Application and Diagnostic Performance of Two-Dimensional Shear Wave Elastography and Liver Fibrosis Scores in Adults with Class 3 Obesity

Nutrients 2024, 16(1), 74; https://doi.org/10.3390/nu16010074
by Ritesh Chimoriya 1, Vincent Ho 1,2, Ziqi Vincent Wang 3, Ruby Chang 2, Badwi B. Boumelhem 3, David Simmons 1,2, Nic Kormas 2, Mark D. Gorrell 3 and Milan K. Piya 1,2,*
Reviewer 1:
Reviewer 2: Anonymous
Nutrients 2024, 16(1), 74; https://doi.org/10.3390/nu16010074
Submission received: 22 November 2023 / Revised: 19 December 2023 / Accepted: 22 December 2023 / Published: 25 December 2023

Round 1

Reviewer 1 Report

Comments and Suggestions for Authors

Review: SWE in Obesity Class 3

 This paper explores the results of SWE in very obese people, where the average BMI was 54.

It shows that it is feasible and may be helpful, although the strength of a simple test like the FIB-4 is again documented. In summary at least 91% of very obese patients can undergo a successful measurement of liver elasticity. Moreover, the PPV for stages F2-F4 was best (table 4). It follows that because has a NPV of 100% (measured against liver biopsy), it could be used first, and the SWE done when FIB-4 exceeds 1.3.

The paper should be slimmed down.

Please see my comments below:

1.       Consider change NAFLD to MASLD throughout, per recent nomenclature changes (Hepatology November 2023)

2.       Page 5. More data on biopsy are needed. What was the gauge of the biopsy? Its total length? I would not accept the fibrosis score in a biopsy smaller than 20 mm and with a gauge greater that 16G. Even though the number of biopsies was only 11, the data could be very valuable.

3.       Fig 1 should be deleted: it does not really bring anything to the article

4.       Fig 2: Typically an R value, in correlative statistics, is considered positive if R > 0.5. Even a R=0.6 would mean that R2 being 0.36, only 36% of 1 value can be inferred from the other. Thus, a R~ 0.4 is quite weak in predicting a correlation. This being said, the best R value is between FIB-4 and SWE. Indeed table 4 reinforces the well known NPV of FIB-4.

5.       Fig 3 shows well known correlations between several NIT’s. The value of cFAP is very limited (see table 4), at least in this specific population. It should be deleted.

6.       Paragraph from line 331-346 should be reworded in view of my comments on R values and their interpretation.

7.       Lines 377-381. The FIB-4 is greater in diabetics simply because they are older (Table 2) and this drives FIB-4 higher.

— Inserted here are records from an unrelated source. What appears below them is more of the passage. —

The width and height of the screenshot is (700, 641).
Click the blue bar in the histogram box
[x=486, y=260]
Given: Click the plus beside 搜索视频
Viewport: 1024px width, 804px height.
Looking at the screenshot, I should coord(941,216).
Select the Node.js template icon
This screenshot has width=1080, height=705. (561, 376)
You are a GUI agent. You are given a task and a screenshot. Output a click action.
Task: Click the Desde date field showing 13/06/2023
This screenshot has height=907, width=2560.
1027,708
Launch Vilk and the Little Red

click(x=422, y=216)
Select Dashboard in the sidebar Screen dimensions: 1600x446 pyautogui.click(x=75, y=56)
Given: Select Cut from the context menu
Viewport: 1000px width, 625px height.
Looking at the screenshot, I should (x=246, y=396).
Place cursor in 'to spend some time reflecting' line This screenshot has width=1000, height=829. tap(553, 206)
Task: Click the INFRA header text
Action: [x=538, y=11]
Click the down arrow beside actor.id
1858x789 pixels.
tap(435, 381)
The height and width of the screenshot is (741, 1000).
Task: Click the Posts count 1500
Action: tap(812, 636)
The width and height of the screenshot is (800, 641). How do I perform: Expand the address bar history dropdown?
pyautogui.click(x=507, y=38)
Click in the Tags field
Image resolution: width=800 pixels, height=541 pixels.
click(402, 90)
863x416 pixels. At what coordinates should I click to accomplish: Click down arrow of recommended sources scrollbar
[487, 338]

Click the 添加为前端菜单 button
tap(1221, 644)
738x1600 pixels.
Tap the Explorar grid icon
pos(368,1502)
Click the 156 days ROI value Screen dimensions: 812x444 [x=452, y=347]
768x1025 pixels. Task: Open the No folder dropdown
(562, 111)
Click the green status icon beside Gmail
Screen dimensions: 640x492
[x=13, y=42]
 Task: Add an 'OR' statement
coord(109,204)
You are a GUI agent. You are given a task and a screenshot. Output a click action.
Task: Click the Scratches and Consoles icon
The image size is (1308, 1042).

8.       Page 15 (Conclusions). The real strength of the paper is the description of SWE in this very specific class of very obese patients and it’s worth reporting on. I would tone down the collelation aspect and emphasize the usefulness of sequential FIB-4 and SWE approach to select patients for therapy (GLP-1 agonists or surgery) or for investigational studies.

Author Response

We appreciate your time and expertise in thoroughly reviewing our manuscript, please find attached responses and revised manuscript.

Author Response File: Author Response.docx

Reviewer 2 Report

Comments and Suggestions for Authors

In this manuscript, the authors evaluated the applicability of 2D-SWE as a non-invasive technique to assess liver fibrosis in patients with class 3 obesity.

It is a well thought out study project and necessary controls to evaluate the success of 2D-SWE has been considered. 

The authors have also recognized that it cannot be a standalone technique, but rather be supplemented along with other currently applied assays.

 

Author Response

We appreciate your time and expertise in thoroughly reviewing our manuscript, please find attached responses and revised manuscript.